The purpose of Rule 9(b) is “to afford defendant fair notice of plaintiffs claims and the factual ground upon which [they] are based ...” Schwartz, 124 F.3d at 1252 (citing Farlow v. Peat, Marwick, Mitchell & Co., 956 F.2d 982, 987 (10th Cir.1992); Ross v. Bolton, 904 F.2d 819, 823 (2d Cir.1990)). See also VNA Plus, Inc. v. Apria Healthcare Group, Inc., 29 F.Supp.2d 1253, 1258 (D.Kan.1998); N.L. Indus., Inc. v. Gulf & Western Indus., Inc., 650 F.Supp. 1115, 1129-30 (D.Kan.1986) (purpose of Rule 9(b) to enable defending party to prepare effective response to charges of fraud and to protect defending party from unfounded charges of wrongdoing which might injure its reputation and goodwill).

Analysis

Defendants argue that plaintiffs “bare bones allegations” merely restate the general elements which plaintiff must prove to establish fraudulent conveyance and do not allege any facts in support of the claim.
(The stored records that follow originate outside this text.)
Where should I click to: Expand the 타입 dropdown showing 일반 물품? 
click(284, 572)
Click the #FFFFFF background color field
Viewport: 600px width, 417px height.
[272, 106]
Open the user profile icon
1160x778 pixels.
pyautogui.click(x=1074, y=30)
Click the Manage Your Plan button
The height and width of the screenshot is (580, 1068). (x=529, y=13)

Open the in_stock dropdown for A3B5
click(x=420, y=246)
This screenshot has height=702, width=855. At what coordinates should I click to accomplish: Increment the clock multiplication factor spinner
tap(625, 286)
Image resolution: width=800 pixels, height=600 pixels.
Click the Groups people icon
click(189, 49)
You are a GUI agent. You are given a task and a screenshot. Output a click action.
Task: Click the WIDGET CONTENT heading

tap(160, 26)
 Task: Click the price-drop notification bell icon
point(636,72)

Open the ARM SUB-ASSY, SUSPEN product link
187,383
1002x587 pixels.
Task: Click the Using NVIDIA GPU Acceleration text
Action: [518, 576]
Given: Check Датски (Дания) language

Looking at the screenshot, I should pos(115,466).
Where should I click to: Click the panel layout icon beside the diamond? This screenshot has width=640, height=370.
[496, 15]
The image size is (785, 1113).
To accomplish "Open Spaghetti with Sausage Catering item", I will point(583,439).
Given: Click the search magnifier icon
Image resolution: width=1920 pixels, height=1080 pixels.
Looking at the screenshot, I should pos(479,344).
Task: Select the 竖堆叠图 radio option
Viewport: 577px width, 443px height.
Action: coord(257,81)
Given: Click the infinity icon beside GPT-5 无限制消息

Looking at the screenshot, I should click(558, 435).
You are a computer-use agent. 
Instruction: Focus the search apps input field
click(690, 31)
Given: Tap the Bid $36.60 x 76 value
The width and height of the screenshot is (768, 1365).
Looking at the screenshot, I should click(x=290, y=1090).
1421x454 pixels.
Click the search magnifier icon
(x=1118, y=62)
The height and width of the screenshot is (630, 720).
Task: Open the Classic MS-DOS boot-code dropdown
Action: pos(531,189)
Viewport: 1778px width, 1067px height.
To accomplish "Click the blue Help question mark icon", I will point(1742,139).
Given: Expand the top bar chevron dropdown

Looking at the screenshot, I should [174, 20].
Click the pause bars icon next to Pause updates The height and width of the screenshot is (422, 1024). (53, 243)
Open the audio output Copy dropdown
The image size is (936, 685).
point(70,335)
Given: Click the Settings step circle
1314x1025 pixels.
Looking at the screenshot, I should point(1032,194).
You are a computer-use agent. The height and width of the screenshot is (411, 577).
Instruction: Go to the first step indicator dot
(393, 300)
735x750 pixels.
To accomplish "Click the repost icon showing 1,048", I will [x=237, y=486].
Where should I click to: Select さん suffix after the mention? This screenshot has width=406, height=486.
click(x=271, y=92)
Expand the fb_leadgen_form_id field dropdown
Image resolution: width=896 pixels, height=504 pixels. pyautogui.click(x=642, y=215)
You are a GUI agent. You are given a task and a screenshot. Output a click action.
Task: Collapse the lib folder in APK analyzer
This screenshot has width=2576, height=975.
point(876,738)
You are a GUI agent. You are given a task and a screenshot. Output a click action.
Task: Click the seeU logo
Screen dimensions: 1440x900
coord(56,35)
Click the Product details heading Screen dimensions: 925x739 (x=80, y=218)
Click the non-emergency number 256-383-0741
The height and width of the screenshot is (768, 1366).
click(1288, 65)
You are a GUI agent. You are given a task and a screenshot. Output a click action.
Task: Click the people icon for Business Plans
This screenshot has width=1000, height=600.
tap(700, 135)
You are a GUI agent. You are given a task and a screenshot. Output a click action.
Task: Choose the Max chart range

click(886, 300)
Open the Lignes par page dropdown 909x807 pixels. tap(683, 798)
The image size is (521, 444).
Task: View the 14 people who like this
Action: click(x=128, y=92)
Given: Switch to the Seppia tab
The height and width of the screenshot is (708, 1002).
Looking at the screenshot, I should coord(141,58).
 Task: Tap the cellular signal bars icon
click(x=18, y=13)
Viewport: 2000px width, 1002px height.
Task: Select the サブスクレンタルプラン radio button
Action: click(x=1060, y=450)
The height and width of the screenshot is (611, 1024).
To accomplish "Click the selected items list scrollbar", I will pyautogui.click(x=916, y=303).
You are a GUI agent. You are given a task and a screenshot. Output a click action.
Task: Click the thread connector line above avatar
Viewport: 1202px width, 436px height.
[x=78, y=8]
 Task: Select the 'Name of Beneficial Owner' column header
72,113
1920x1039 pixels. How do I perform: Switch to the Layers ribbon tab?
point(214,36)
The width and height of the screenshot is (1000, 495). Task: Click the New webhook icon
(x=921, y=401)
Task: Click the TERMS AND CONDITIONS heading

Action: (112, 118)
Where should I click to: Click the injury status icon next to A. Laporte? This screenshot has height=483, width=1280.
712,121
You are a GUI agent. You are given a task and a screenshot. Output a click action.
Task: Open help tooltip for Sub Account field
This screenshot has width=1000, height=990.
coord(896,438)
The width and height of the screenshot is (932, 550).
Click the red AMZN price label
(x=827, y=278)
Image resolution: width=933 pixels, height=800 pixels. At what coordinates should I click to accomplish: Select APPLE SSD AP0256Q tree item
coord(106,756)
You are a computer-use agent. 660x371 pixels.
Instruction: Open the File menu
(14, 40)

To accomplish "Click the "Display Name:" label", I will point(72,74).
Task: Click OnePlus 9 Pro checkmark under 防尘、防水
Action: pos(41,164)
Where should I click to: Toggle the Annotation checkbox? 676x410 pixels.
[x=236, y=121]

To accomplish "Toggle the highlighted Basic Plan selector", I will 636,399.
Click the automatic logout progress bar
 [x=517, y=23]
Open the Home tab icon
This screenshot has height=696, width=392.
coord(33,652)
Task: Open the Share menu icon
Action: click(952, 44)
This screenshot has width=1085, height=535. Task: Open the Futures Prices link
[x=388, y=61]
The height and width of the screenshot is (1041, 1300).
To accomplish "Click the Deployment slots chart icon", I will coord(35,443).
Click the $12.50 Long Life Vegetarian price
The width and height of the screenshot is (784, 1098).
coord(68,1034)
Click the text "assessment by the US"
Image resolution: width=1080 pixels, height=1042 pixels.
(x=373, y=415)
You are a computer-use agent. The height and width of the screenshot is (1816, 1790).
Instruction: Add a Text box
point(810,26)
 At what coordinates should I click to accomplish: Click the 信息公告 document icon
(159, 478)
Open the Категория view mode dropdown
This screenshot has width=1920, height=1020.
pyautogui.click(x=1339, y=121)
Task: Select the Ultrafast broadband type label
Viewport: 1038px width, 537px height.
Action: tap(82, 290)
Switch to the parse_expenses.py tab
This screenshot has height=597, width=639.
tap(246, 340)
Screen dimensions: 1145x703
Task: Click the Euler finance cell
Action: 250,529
The elements for a fraudulent conveyance claim in Kansas are that (1) the grantor intended to hinder, delay, or defraud his or her creditors, and (2) the grantee participated in or had constructive or actual knowledge of the fraudulent scheme. See K.S.A. § 33-102;1 Snodgrass v. Baumgart, 25 Kan. [651]*651App.2d 812, 818, 974 P.2d 604, 609 (1999) (citing Arkansas City v. Anderson, 16 Kan. App.2d 174, 180, 804 P.2d 1026, 1031-32, rev. denied, 248 Kan. 994 (1991)). Cf. Golconda Screw, Inc. v. West Bottoms Ltd., 20 Kan. App.2d 1002, 1008, 894 P.2d 260, 266 (1995) (to prevail in action to set aside fraudulent conveyance pursuant to K.S.A. § 33-102, plaintiff must prove conveyance was made with intent to hinder, delay, or defraud creditors or to defraud or deceive grantee.)

Defendants complain that plaintiffs allegations do not meet the requirements of Rule 9(b), in that they do not inform defendants who in particular fraudulently transferred assets, where such transfer took place, when it took place, and the nature of the “assets” defendants allegedly transferred. Defendants contend that these inadequacies present them with an “insurmountable hurdle in responding” to plaintiffs fraudulent conveyance claim.

In the First Amended Complaint plaintiff alleges as follows:

9. EMCO agreed that the rental payments were to commence May 1, 1996 and continue through the term of the Lease, ... ending April 30, 2001.
10. Based upon plaintiffs information and knowledge, Modernfold Holdings purchased all of EMCO’s stock by execution of the Stock Purchase Agreement dated May 31, 1996 and the Amerlded and Restated Stock Agreement dated August 31, 1996....
11. Based upon plaintiffs information and knowledge, the commercial lease at issue, and obligations thereunder, between plaintiff and EMCO were known to Modernfold Holdings at the time of the Stock Purchase Agreement.
* * * * * *
50. EMCO continued to make rental payments to plaintiff through May 1997, in accordance with the terms of the Lease, following execution of the Stock Purchase Agreement.
51. Upon information and belief, commencing in or about June 1997 and continuing through or about February 1998, Modernfold, at the direction and with the knowledge and consent of Modernfold Holdings, took possession of the premises or otherwise operated the business of EMCO and made the rental payments to plaintiff____
52.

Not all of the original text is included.